[PROVIDED PASSAGE]
────────
Sunday, May 19, 2013

What is the Highest Strategic Priority?

It takes a logical approach to considering the trade-offs between operational excellence, product leadership (paralleling your innovation category), and customer intimacy.


Contemporary businesses today have quite many strategic goals, from Human Capital to Customer/Client Relationships, from Innovation to Corporate Brand Reputation, from Operational Excellence to Corporate Governance, If only pick one, what is the highest strategic priority though? 



1. Strategy Focus should never be One Dimensional

A good strategist pivots between the External and Internal drivers, and frames a systematic strategic change agenda that addresses all the corporate priorities. The guiding vision and mission should dictate the focus of the organization and sets out the proper order of priorities.

  • The approach to strategy is multi-dimensional: As a strategist, one cannot think in terms of single thread serial actions alone nor can one give undue priority to areas that are covered by the tactical implementation of the strategy, the approach to strategy is multi-dimensional with one main goal in mind. Most of people may give an answer based on importance rather than thinking about priority. This changes the answer substantially 
  • Systematically addressing the strategy agenda is forged by Alignment, the critical pivot point, bridging from Developing the Strategy to implementing it. This involves aligning the Metrics (and Targets), Initiatives, Resources and Operating Plans with the Strategy’s Goals & Objectives. There are people, priority, plans, processes, culture and organization structure...(4 P's, C and O).

2. People are the Weakest Link, Innovation is the only Light

Though strategy is multi-dimensional, it’s no surprise that human capital and innovation catch more attention as strategic priority because:

  • People are the weakest link: Human capital is the base on which Innovation, Operational excellence, Customer/client relationships, Corporate/brand reputation & others are built on. Without the right people, excellence cannot be achieved. Human capital makes or breaks a company therefore should be given highest priority 
  • Innovation is Light: If people are the weakest link in business, then innovation is the only light all businesses need to pursue now, as innovation touches broader aspects of organization such as culture innovation, business model innovation, process innovation to directly impact operational excellence and customer satisfaction. Innovation with new concept, technology and novels views help substantially to leave a different mark and stand in better leading position always. 
  • People Plants Innovation Seeds to make Strategy Fruitful: Human Capital, as talent plants the innovation seeds, as such, the efficiency innovation will improve operational excellence & business governance, and "disruptive" or sustainable innovation will improve customer satisfaction and business brand.  

3.  Depend on Which Areas are most in Need of Improvement


It takes science and analytics to make a good strategy. Strategy is about people, process, technology and vision. You need to let the fact pattern tell you what it needs. Not force fit an arbitrary assumption about what priorities must be.

  • It’s situation-driven: The "right" answer about the highest strategy priority is that it depends on which of these areas are most in need of improvement in the organization in question. If they have an excellent human capital program, then putting human capital as the top priority won’t make further improvement, because, as a strategy, nothing changes.
────────
[COLLECTED MATERIAL]
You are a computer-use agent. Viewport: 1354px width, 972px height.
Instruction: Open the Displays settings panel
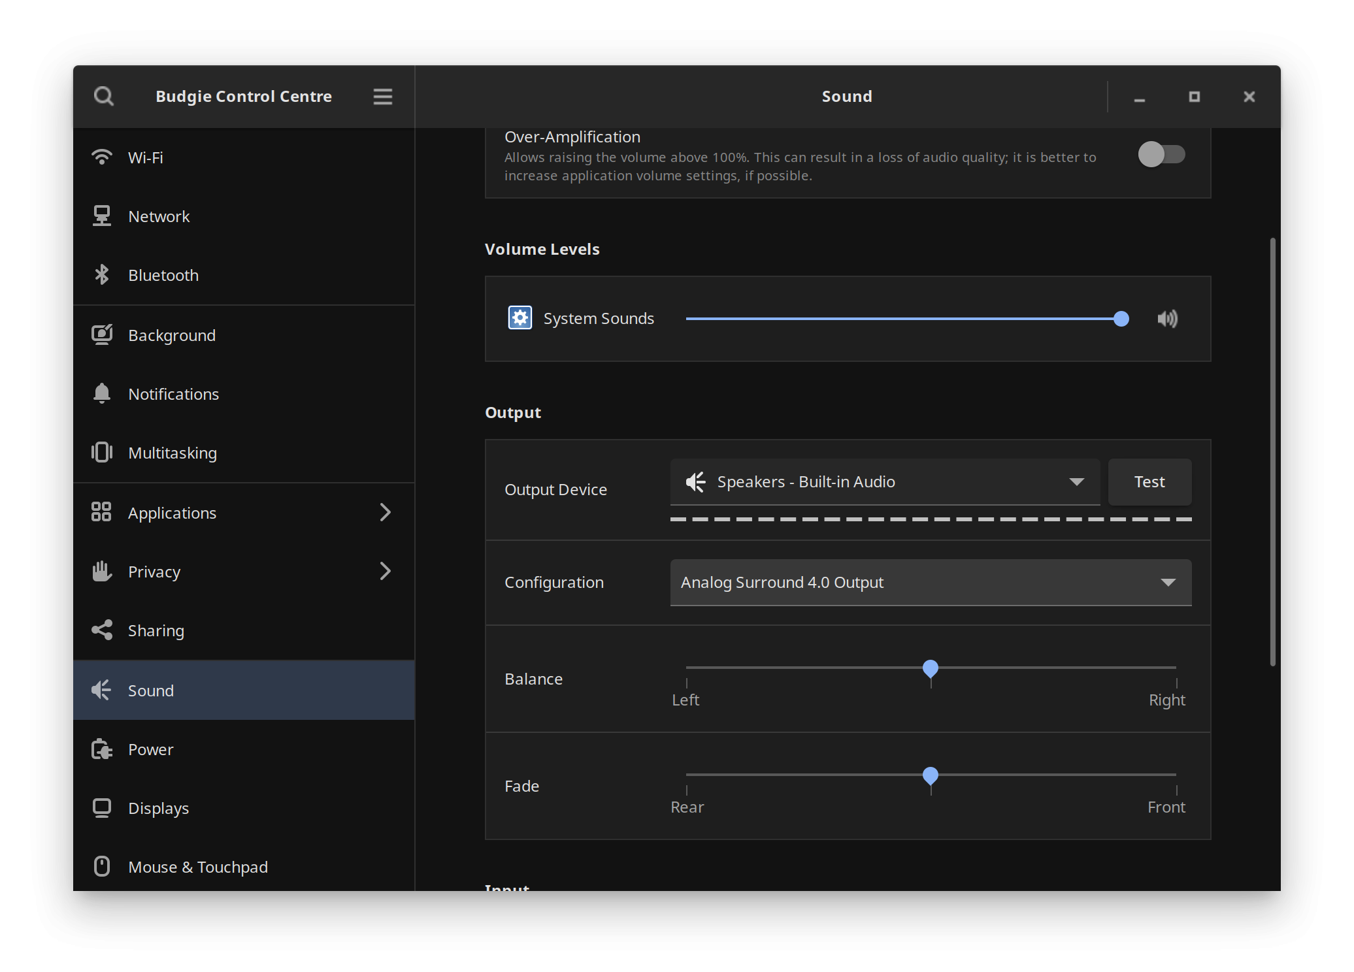(159, 808)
────────
[PROBLEM A]
In the post on the highest strategic priority, what is called the critical pivot point that bridges developing a strategy and implementing it?
[PROBLEM B]
Continue the post on the highest strategic priority from the point where it stops.
The material isn't needed here.

[TASK RESULT A]
Alignment.

[TASK RESULT B]
  • Mutual Effect: Human capital seems to be getting the most attention. However, even the deepest and most invigorated talent pool will quickly be undermined by chronic inefficiencies in an organization. Alternatively, a group of stead, if underwhelming talent in an excellent organizational hierarchy, should accomplish a great deal more. That said, you can have the best people, but if the organization does not have a growth mindset, the culture of learning, these people will not be properly utilized. If an organization is looking for excellence, it will incorporate the other areas of importance by virtue of pursuing excellence. 
  • The Trade-offs of Different Dimensions: It takes a logical approach to considering the trade-offs between operational excellence, product leadership (paralleling your innovation category), and customer intimacy. While it is important to be "good enough" on all three dimensions (and depending on the nature of your industry, good enough might be a very high bar), a company can not pursue leadership on all three simultaneously because of trade-offs in the allocation of top talent (human capital) customer confusion about what the company delivers (brand and reputation). Amongst other dimensions. 
  •  A strategy pyramid: Innovation as a key strategic differentiator and the lifeblood of any business operation, and place it on top of a Pyramid, with Customer/ client relationships and Human Capital in the middle, then Operational Excellence and Corporate/ Brand reputation at the base. the argument: is that innovation needs to drive your business to be able to develop and compete effectively, Customers are the reason for your operational existence while Human Capital are your asset to reach critical business targets, and as enablers for your operations, you need Operational Excellence and a sound Corporate/ Brand Reputation.. 
  • Investors should then evaluate allocating capital based on
1) The management's vision as stated through the mission statement and strategy
2) Whether the product/service set and road maps are consistent with this strategy,
3) How effectively the strategy (and plans) has been articulated internally and externally,
4) Employees' ability to execute consistently over time (allowing for the occasional hiccup
5) Valuation based on financial metrics and projections for future revenues, cash flows and income.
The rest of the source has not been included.